From the material below, copy out word for word the part that opens with the line containing "Where should I" and closes with the line containing "(x=1037, y=97)", including both of those lines and leaving out the pictures.

**Records**
+-------+
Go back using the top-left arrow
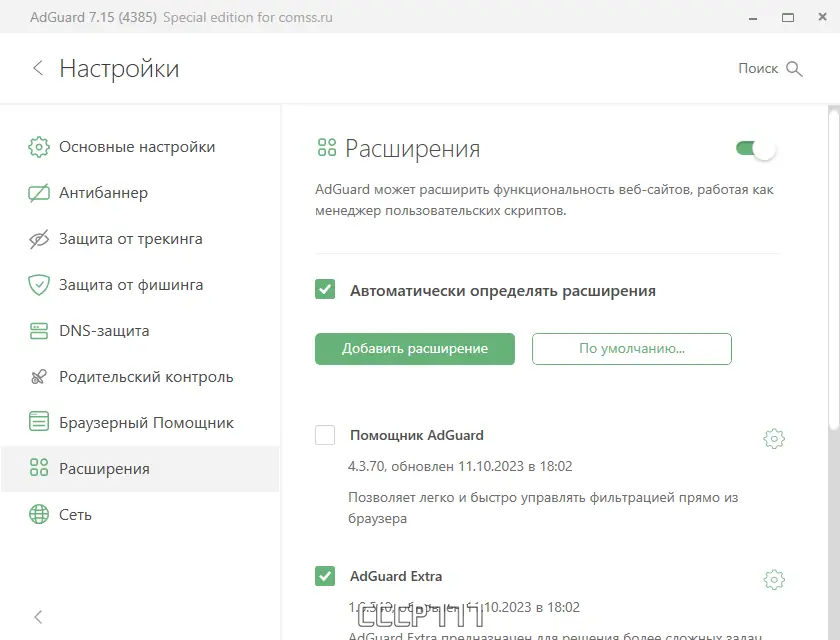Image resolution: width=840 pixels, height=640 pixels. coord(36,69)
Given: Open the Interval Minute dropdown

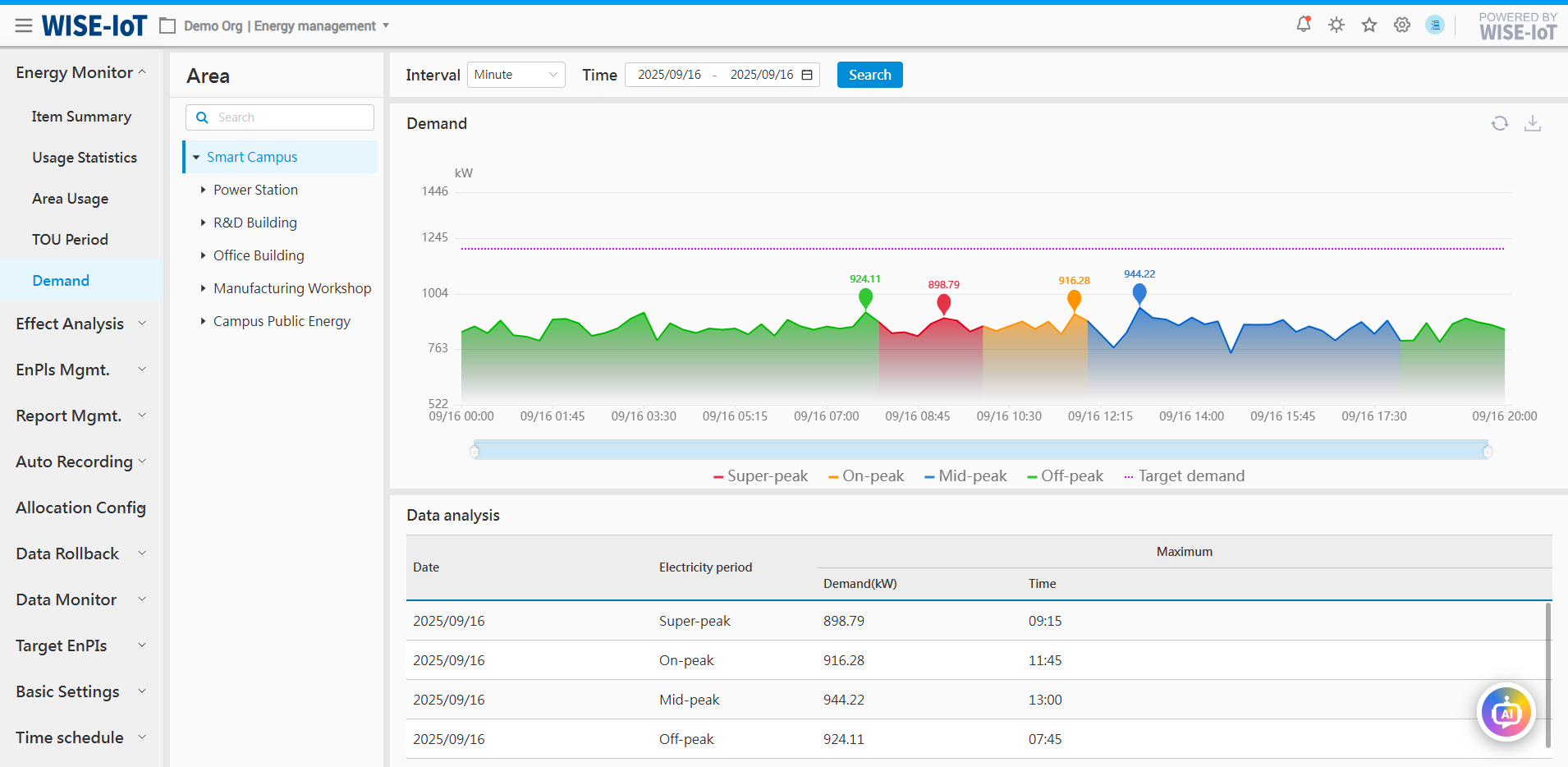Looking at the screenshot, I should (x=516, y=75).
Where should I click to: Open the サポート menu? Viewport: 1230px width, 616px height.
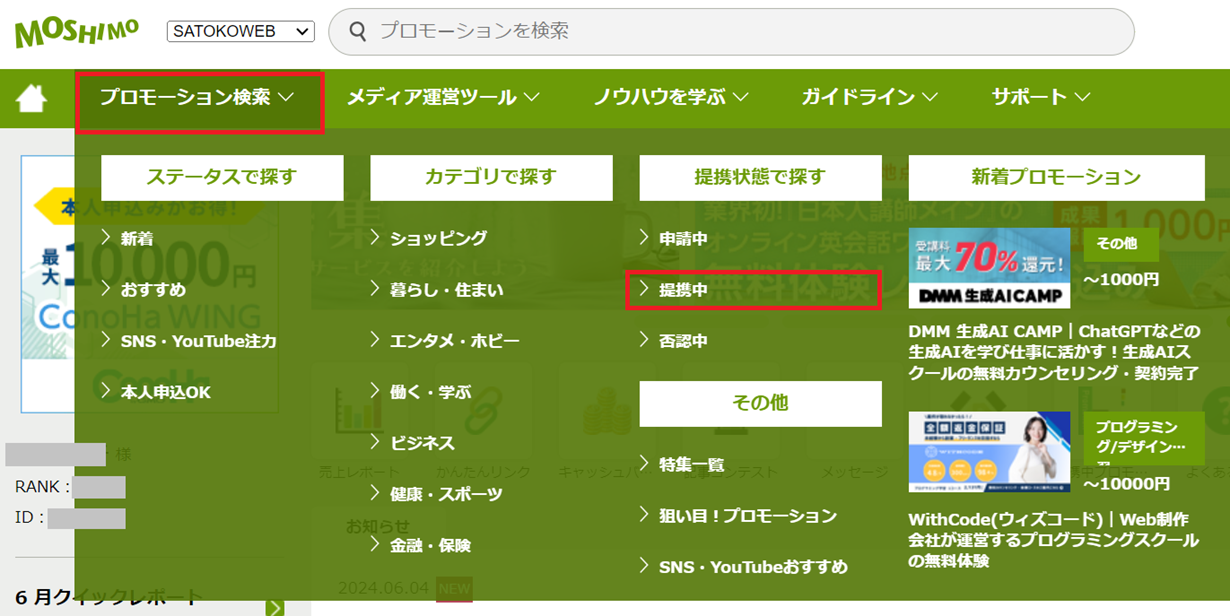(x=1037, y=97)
+-------+
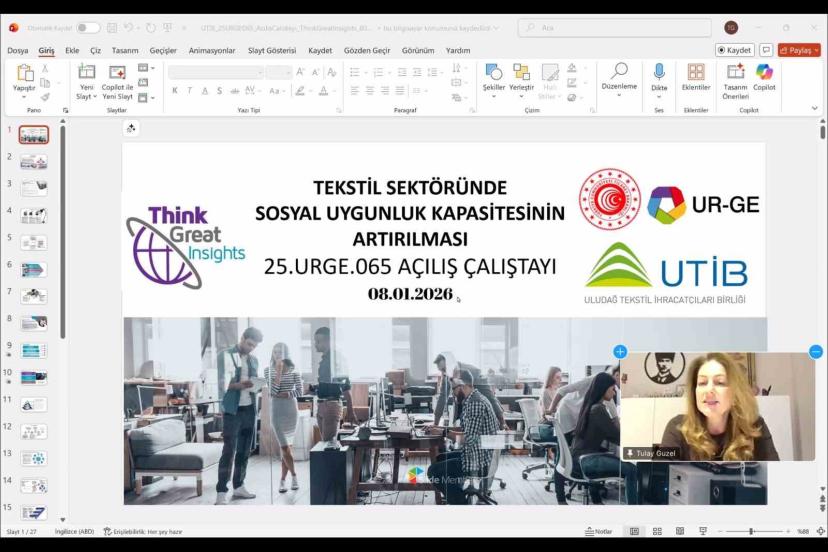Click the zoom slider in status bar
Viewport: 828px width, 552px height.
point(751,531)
+-------+
**Solution for this task**
Where should I click to: Open the サポート menu? Viewport: 1230px width, 616px height.
(x=1037, y=97)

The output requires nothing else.